Task data:

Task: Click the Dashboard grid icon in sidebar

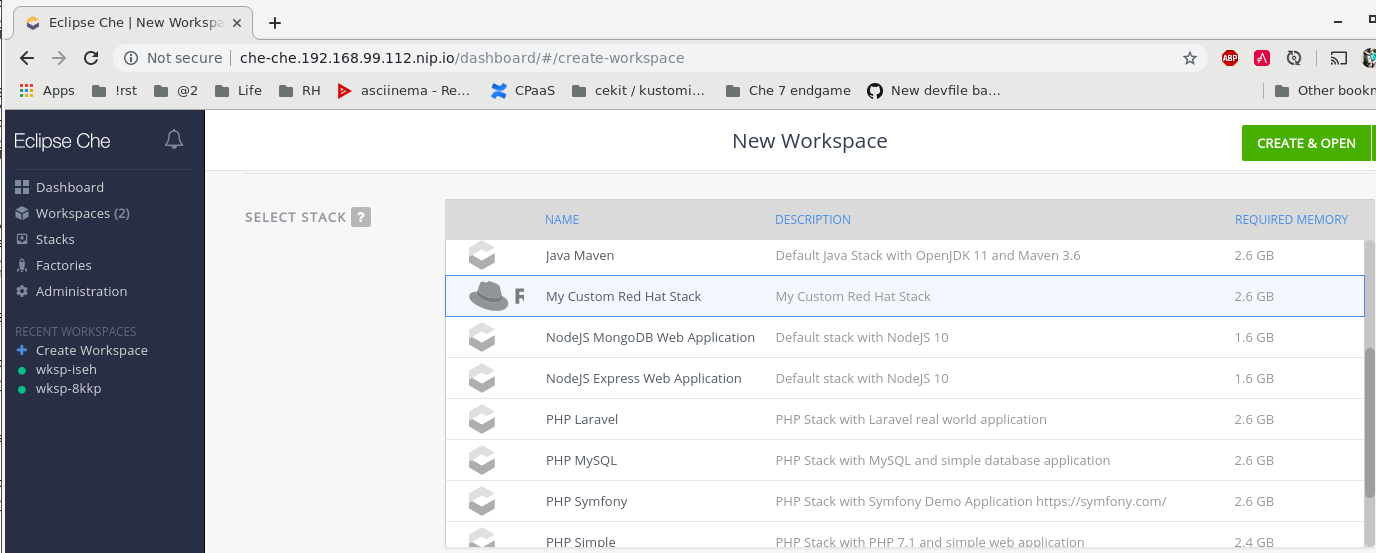Action: (22, 187)
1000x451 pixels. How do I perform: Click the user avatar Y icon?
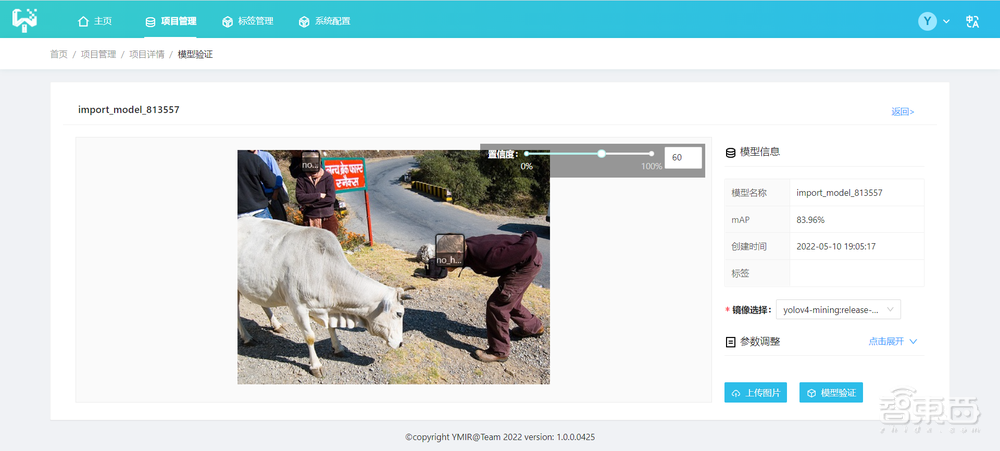click(928, 21)
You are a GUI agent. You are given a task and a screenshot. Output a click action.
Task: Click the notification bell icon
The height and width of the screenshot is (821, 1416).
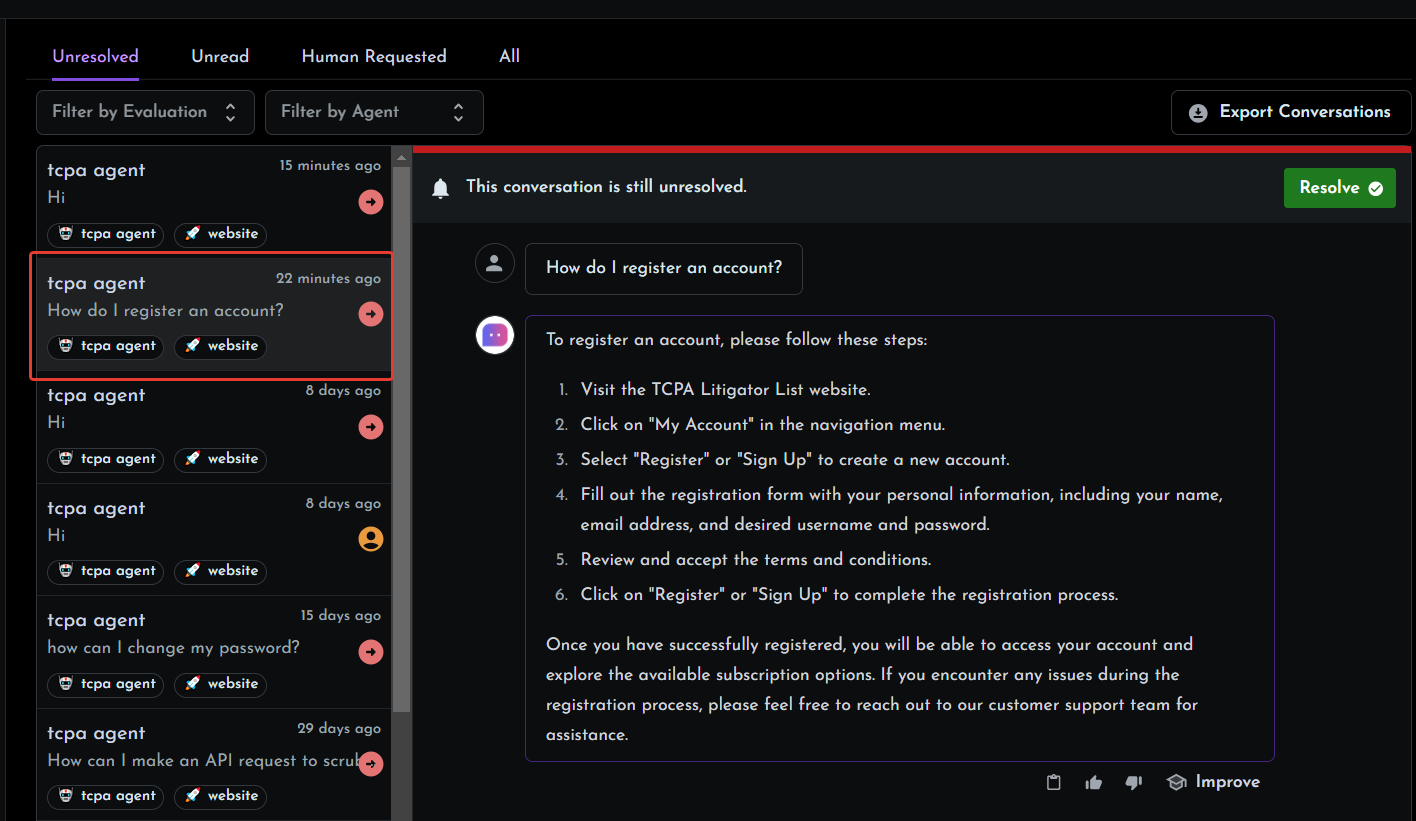pos(440,187)
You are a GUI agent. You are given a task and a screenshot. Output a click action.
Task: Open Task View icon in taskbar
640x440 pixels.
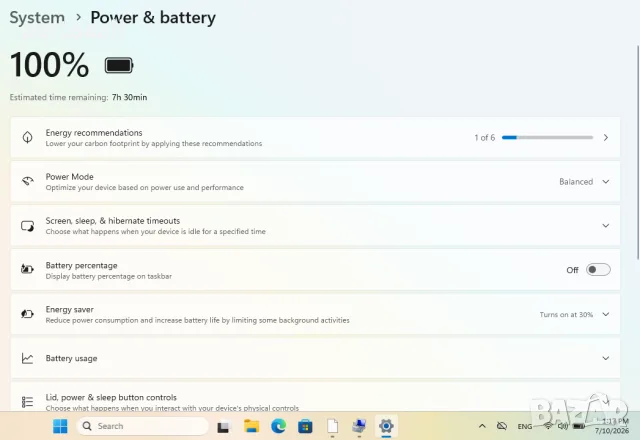click(224, 427)
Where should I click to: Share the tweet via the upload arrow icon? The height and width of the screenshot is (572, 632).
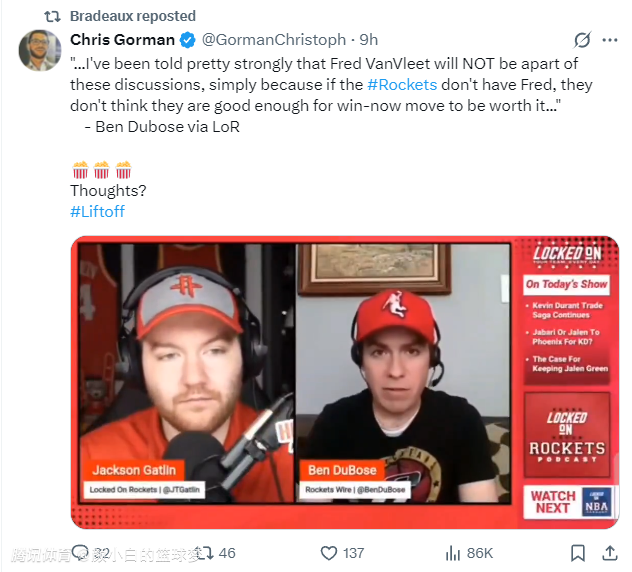[610, 553]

Problem to work on: Print the records again exactly. Skip every picture.

Output for this exercise:
Task: Click the Dashboard grid icon in sidebar

Action: (22, 187)
1000x451 pixels. How do I perform: Click the user avatar Y icon?
click(928, 21)
You are a GUI agent. You are given a task and a screenshot. Output a click action.
Task: Click the notification bell icon
The height and width of the screenshot is (821, 1416).
pos(440,187)
You are a GUI agent. You are given a task and a screenshot. Output a click action.
Task: Open Task View icon in taskbar
640x440 pixels.
click(224, 427)
Where should I click to: Share the tweet via the upload arrow icon? The height and width of the screenshot is (572, 632).
[610, 553]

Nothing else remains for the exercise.